Lucie Pinson : C'est une aberration, aujourd'hui on sait que nous sommes dans un contexte d'urgence climatique. Nous n'avons que trois ans pour atteindre le pic de nos émissions et les baisser drastiquement. Pour cela, pour limiter le réchauffement climatique à +1,5°C qui est l'objectif international adopté par les Etats, nous ne devons plus développer de nouveaux projets tel que ce terminal gazier. Mais également tous les autres : les champs pétroliers, gaziers, ou ceux dans le secteur charbon. C'est un impératif scientifique qui a été aujourd'hui reconnu par les plus hautes autorités en matière énergétique, climatique, scientifique et politique : cela va des experts du Giec aux Nations unies, en passant par l'Agence internationale de l'énergie. Ce type de projet menace directement les objectifs climatiques et nos chances d'éviter des conséquences dramatiques, alors qu'on voit déjà les impacts, de plus en plus concrets, du dérèglement climatique.

Comment s'explique finalement cette décision du gouvernement australien ?

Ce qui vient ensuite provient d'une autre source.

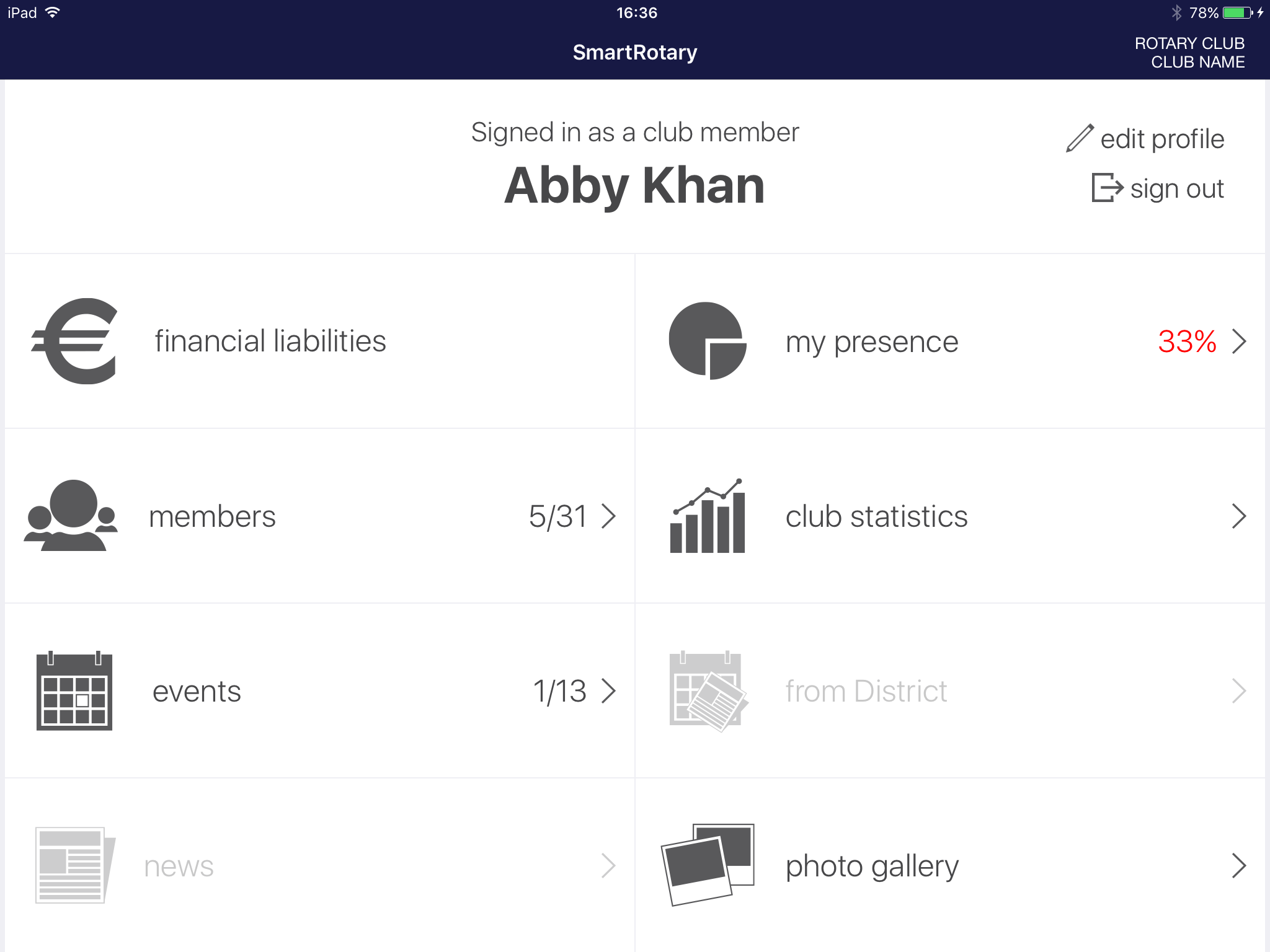Tap the from District calendar icon
This screenshot has width=1270, height=952.
tap(708, 691)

Cela s'explique par des contradictions entre l'agenda climatique qui est porté d'un côté et de l'autre les intérêts des entreprises. Les intérêts économiques de certains vont avoir des relais au gouvernement. Ces incohérences, malheureusement, on va les retrouver en France et dans d'autres pays. Bien entendu, il faut rappeler la responsabilité des politiques mais aussi celle des entreprises qui continuent de poursuivre le développement de ces nouveaux projets. En Australie, on peut le qualifier de "bombe climatique". Il faut rappeler que TotalEnergies, la major pétrolière et gazière française, est également impliquée dans plus de vingt bombes climatiques et des dizaines de nouveaux projets pétroliers et gaziers qui sont tous incompatibles avec nos objectifs climatiques. Et pourtant, là encore incohérence, puisqu'on a TotalEnergies qui a fait le souhait d'atteindre la neutralité carbone à l'horizon 2050 mais qui ne fait rien pour y parvenir. Il y a également la responsabilité des acteurs financiers puisque ces bombes climatiques se développent car il y a des banques, des assureurs, des investisseurs qui apportent leurs soutiens. Et ce terme, de bombe climatique, permet de rendre très concret l'action climatique.

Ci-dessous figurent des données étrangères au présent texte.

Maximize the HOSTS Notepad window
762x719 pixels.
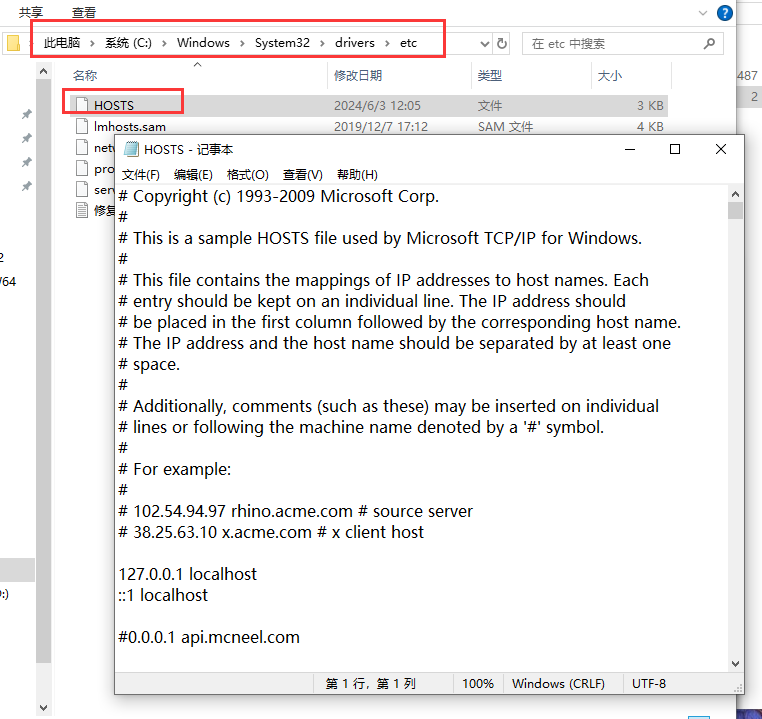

L'opinion publique ne joue-t-elle pas son rôle en Australie ?

On a vu une forte mobilisation de la population en Australie ces dernières années, contre également des projets massifs de mines de charbon. La mobilisation notamment contre le projet de Carmichael, porté par l'entreprise indienne Adani, a permis d'alerter sur les risques environnementaux, sociaux et climatiques liés aux énergies fossiles et à générer une mobilisation vraiment massive de la population australienne dans ce pays. Il y a quelques années nous étions peu à alerter sur ces sujets. Aujourd'hui ça prend, on voit une large part de la population très inquiète, notamment en France, du dérèglement climatique. Malheureusement, ça ne porte pas toujours ses fruits au niveau des élections, ça ne prend pas non plus la place que ça devrait dans les médias. On peut espérer qu'il y ait un sursaut dans l'action demain alors que les impacts du dérèglement se font de plus en plus sentir. On peut espérer que cela fasse un électrochoc auprès des plus réfractaires.